意識を大きく変えるきっかけとなったInternational party。
 
 そこからは、なぜか気持ちが吹っ切れて、「まずは自分ができることをやろう」と発想を転換しました。あえて一人の時間を作り、興味があることについて文献を調べたり、関心のあるテーマのイベントに参加したりして、自分とゆっくり向き合っているうちに、授業で話せる話題も増え、徐々に語学力もついてきたように思います。


UBCの音楽科生を中心に構成される吹奏楽バンドに所属。作曲の授業で演奏者ヘルプとして参加した時の写真。

-渡航前に研究したいと言っていた「ジェンダー」や「メディアリテラシー」についての研究は進みましたか?
 はい。カナダは想像していた以上にジェンダーへの意識が高かったです。調べると小学校からジェンダーについて様々な教育が展開されているようです。ですから、自身がLGBTQ(L=レズビアン、G=ゲイ、B=バイセクシュアル、T=トランスジェンダー、Q=クエスチョニング、またはクイア)であるということを普通にカミングアウトすることも多く、また周囲もそれを自然に受容するという環境にあります。


HOLIという春の訪れを祝うヒンディー教の祭りに参加した時の写真。色とりどりの粉を投げ合い一日中踊りました。

 興味深かったのは「オールジェンダートイレ」の存在です。これはカナダで増えてきていて、男女の区別はなく、ずらっと個室が並んでいるトイレです。このトイレに対しては、カナダの中でも国籍や文化的な背景の違いなどから反応は実に様々でとても差があります。カナダは多様に人種が存在し、「ダイバーシティ」が根付いている代表的な国の一つです。セクシュアリティの多様性についても「受容」できるのは、そういった社会背景が影響していると思います。日本にとって大きな課題は、マジョリティからの無言の圧力が様々な多様性を抑制してしまっていることだと強く実感しました。

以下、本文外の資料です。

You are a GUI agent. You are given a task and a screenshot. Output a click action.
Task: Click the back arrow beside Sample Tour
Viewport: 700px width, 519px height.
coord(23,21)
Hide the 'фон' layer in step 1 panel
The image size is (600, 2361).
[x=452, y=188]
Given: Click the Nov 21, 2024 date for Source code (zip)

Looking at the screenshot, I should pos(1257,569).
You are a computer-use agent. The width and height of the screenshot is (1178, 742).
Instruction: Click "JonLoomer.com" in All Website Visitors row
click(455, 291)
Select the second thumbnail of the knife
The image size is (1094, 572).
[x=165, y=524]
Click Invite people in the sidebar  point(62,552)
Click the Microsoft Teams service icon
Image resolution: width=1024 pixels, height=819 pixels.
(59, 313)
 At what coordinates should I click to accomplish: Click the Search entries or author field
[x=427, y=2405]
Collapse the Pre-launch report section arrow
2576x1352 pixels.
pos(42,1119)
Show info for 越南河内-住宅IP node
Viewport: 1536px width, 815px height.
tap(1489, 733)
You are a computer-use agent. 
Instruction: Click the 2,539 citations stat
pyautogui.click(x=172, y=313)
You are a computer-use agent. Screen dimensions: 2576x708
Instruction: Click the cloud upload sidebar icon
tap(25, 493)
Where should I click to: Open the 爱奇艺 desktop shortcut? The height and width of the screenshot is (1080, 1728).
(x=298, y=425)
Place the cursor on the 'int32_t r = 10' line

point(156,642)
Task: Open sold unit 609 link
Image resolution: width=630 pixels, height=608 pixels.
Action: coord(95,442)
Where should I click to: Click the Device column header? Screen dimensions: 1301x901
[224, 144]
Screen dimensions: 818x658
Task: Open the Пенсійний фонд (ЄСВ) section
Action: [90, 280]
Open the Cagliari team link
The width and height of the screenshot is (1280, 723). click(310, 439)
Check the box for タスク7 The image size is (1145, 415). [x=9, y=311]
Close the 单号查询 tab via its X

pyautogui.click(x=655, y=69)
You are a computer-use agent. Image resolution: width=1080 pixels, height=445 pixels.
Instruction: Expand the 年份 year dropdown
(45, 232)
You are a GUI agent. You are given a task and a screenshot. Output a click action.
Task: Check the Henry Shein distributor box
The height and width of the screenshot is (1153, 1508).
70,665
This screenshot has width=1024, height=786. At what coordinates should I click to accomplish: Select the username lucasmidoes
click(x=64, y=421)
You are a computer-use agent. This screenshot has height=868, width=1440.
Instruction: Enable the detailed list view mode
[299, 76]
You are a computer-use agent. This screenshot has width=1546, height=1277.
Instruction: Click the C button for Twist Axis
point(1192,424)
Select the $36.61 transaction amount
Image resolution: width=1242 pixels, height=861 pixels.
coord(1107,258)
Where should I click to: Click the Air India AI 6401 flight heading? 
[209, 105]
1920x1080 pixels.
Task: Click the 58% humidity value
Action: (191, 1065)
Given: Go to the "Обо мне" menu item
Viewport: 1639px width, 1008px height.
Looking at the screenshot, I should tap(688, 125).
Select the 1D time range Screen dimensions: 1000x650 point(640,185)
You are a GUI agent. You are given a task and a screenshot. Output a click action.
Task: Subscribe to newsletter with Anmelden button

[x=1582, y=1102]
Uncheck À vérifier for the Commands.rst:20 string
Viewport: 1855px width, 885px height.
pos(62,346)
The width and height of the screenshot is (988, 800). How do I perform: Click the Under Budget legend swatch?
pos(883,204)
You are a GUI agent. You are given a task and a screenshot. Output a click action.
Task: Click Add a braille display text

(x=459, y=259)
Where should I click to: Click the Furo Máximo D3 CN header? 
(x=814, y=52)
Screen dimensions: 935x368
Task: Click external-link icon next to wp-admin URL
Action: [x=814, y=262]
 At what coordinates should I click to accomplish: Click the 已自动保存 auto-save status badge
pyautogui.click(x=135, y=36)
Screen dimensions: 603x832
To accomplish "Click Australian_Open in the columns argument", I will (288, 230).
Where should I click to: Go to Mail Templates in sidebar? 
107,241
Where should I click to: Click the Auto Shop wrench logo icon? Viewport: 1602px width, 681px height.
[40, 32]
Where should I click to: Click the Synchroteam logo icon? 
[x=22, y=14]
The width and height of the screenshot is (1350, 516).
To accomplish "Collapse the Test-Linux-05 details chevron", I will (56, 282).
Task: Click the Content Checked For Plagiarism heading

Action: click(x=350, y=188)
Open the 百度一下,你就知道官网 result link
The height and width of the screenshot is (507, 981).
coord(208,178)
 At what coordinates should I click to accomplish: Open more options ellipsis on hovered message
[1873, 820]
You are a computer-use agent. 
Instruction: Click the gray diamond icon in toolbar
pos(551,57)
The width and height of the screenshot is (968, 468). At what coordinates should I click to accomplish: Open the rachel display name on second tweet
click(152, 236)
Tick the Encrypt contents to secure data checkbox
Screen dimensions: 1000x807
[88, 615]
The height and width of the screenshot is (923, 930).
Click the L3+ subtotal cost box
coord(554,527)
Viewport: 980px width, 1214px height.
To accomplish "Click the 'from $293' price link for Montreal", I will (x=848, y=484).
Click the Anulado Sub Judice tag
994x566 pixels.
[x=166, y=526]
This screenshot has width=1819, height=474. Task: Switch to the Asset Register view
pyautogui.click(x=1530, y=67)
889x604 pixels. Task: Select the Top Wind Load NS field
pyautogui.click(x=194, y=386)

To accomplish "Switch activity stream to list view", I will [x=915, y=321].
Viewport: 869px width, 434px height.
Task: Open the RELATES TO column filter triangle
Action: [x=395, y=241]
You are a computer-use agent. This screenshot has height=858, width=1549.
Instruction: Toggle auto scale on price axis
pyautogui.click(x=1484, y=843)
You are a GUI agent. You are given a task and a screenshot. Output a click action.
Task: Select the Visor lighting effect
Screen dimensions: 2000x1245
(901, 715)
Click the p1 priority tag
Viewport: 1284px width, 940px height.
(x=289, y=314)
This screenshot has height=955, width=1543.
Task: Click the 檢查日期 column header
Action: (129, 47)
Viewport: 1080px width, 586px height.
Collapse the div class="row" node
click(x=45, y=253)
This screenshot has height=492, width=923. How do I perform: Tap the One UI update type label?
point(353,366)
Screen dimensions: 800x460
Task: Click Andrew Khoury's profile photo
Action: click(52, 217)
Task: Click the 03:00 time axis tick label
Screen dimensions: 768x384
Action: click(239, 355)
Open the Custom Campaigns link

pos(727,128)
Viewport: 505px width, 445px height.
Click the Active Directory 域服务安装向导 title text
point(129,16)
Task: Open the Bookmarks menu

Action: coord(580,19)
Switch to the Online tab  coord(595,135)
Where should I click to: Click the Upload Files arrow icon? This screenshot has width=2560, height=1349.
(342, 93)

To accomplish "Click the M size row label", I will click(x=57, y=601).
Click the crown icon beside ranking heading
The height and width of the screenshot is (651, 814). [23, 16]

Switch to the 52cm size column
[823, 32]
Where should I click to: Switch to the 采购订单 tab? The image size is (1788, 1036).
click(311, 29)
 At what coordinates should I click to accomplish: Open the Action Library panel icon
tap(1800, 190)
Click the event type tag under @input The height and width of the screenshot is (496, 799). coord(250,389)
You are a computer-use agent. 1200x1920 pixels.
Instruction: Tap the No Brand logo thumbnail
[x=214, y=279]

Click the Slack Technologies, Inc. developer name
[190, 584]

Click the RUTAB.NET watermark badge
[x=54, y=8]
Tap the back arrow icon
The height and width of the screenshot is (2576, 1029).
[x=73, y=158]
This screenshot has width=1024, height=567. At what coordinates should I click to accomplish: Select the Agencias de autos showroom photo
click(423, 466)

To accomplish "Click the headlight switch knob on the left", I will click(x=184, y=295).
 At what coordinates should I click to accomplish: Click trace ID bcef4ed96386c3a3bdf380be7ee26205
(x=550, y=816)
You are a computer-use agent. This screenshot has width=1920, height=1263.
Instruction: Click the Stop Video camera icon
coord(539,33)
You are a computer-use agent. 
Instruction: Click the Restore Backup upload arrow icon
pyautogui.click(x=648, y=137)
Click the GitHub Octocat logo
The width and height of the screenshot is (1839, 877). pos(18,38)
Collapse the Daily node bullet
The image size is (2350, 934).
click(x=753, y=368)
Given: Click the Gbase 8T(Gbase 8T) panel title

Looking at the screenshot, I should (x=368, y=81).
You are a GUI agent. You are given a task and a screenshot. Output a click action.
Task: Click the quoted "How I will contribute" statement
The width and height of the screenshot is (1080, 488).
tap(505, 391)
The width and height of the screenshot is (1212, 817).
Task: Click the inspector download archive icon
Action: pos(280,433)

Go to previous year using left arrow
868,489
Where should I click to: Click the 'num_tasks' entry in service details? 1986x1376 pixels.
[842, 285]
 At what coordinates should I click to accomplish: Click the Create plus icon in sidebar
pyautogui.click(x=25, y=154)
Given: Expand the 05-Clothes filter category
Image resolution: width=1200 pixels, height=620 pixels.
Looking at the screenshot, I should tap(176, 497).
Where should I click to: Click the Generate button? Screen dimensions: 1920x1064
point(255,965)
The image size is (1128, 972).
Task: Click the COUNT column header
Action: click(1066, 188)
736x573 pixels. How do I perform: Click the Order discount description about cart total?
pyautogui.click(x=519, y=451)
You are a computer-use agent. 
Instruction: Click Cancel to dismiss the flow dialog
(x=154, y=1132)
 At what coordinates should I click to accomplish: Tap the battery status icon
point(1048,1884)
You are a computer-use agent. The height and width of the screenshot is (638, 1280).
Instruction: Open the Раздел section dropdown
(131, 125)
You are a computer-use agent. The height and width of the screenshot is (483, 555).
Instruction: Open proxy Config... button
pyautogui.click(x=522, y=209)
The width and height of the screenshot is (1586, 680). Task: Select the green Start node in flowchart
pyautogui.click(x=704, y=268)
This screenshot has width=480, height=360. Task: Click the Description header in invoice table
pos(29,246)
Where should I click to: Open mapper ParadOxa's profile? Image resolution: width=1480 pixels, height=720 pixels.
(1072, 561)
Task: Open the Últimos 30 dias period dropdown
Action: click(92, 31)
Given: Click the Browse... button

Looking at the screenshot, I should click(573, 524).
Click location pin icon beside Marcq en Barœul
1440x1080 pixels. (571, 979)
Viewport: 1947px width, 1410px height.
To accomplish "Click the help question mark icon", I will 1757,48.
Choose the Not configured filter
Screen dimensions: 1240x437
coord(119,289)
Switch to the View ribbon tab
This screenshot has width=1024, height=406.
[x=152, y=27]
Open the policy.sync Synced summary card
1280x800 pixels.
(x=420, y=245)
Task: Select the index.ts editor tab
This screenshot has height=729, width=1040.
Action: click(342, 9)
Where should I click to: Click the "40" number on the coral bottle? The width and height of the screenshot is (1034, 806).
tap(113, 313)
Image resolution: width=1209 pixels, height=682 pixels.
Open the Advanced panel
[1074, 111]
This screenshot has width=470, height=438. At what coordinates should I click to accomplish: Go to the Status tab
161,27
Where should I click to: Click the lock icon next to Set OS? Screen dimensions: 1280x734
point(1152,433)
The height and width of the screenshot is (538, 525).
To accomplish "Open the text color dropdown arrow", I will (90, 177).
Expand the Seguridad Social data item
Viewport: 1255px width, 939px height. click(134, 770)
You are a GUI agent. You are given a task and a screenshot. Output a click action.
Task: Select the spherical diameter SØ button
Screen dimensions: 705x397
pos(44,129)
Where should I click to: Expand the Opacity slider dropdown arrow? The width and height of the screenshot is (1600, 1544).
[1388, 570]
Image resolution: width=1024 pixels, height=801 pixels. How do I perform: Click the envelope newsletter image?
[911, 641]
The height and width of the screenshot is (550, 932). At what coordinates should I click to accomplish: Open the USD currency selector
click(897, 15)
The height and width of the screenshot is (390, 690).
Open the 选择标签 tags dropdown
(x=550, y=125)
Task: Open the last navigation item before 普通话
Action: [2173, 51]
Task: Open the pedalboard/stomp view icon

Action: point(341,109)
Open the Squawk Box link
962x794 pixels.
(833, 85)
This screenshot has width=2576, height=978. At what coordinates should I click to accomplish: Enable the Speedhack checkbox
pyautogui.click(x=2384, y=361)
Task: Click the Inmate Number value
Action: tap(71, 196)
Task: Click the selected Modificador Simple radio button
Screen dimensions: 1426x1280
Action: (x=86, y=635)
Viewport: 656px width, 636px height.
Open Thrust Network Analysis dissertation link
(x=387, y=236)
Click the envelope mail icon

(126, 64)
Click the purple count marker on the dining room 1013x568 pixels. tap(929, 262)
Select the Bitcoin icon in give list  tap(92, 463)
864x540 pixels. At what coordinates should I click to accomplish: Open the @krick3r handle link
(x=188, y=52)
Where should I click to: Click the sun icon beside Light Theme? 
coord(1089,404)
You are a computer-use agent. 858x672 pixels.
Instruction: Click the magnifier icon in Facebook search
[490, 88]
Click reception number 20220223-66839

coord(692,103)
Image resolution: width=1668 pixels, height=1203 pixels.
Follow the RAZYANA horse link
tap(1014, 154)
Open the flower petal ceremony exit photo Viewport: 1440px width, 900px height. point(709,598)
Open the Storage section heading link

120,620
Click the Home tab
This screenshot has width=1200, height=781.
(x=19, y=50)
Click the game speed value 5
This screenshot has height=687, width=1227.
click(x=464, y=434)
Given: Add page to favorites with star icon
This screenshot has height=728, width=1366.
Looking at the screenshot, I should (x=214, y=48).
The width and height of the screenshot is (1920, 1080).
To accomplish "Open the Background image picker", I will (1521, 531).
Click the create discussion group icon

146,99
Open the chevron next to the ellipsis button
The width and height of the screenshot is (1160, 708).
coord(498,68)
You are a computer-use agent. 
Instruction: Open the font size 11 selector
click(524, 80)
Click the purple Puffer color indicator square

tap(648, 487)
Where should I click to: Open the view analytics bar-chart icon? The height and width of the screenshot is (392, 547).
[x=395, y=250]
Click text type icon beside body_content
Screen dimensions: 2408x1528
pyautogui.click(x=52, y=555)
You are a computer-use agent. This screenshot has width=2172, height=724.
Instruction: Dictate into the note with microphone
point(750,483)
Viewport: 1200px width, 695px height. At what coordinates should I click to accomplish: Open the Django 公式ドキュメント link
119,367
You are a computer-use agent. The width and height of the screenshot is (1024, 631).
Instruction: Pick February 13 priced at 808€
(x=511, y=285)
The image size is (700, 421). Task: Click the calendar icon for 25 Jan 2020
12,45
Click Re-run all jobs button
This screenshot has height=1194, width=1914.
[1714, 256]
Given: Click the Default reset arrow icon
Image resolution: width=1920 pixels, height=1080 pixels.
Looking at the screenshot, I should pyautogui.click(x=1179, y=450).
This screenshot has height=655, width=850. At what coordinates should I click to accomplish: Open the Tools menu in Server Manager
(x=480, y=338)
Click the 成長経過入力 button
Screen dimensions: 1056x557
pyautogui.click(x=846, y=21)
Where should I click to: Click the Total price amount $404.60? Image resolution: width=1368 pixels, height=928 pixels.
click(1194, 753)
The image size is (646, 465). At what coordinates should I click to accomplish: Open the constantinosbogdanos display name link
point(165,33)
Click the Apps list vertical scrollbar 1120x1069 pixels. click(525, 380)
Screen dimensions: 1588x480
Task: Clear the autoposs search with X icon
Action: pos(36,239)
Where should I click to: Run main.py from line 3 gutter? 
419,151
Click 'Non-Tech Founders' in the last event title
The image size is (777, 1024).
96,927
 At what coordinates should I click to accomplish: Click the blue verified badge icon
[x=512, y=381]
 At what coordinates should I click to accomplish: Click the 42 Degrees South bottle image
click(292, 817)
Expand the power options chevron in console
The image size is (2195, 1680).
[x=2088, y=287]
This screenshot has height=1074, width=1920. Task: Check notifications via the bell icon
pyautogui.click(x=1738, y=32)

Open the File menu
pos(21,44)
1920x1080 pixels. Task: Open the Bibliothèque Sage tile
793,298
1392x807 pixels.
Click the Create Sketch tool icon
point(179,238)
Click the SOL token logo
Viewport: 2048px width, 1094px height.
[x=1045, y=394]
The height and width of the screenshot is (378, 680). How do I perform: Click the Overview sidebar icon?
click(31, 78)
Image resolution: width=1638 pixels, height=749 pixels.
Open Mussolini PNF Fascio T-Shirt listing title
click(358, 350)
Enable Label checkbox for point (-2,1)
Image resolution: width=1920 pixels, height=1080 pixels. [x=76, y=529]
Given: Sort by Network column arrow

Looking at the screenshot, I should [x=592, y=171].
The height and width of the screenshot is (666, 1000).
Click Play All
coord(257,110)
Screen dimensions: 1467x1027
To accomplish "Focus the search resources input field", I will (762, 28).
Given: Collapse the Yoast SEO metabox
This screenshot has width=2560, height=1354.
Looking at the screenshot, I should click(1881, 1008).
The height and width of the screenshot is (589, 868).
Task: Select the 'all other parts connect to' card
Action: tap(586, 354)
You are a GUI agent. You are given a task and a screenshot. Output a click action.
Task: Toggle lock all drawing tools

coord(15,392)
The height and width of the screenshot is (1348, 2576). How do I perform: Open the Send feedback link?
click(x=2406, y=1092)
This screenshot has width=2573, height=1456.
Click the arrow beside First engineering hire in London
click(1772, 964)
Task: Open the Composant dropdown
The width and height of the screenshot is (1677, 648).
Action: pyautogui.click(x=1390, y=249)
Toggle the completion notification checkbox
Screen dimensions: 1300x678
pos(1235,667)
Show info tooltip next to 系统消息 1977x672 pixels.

それはジェンダーの問題だけに限りません。


大学内にあるオールジェンダートイレ。

 もう一つ、向こうに行ってからみつけたテーマがあります。それは先ほどの台湾人女子学生と盛り上がったアニメ「ハイキュー!!」の話からですが、日本のアニメや映画は海賊版として世界中の国々で翻訳され、インターネットで瞬く間に広がり、いろんな国にそのファンがいることをカナダでも実感しました。ただ、やはり海賊版で出回っているということで、日本のコンテンツ事業にとって実質的な利益には繋がらず国外にいるファンも公式に行われるイベントなどの少なさに物足りなさを感じています


時差16時間を乗り越え、日本時間の4限ゼミにスカイプ参加した時の写真。
 
 一方で、おとなり韓国はアイドルグループやドラマを世に出す時、既に海外に進出させることを前提に、SNSを巧みに用いた戦略を練っています。聞くところによると、韓国のコンテンツ産業の国内市場規模は日本の20分の1程度であるにも関わらず、その輸出率は日本を大きく上回っています。また、それによって「韓国ブランド」がアジア圏を中心に根付き、重工業などさらに利益の大きい産業の発展に繋がっています。イギリス人の友人も韓国のBTSというグループが大好きで、ライブ映像をみんなで観ようと呼びかけたら実に多様な国籍のファンが集まりました。そこで「クールジャパン」の至らなさを痛感しました。それがきっかけに自分に何かできないか、と思い立ち、今そこを意識して就職活動を始めています。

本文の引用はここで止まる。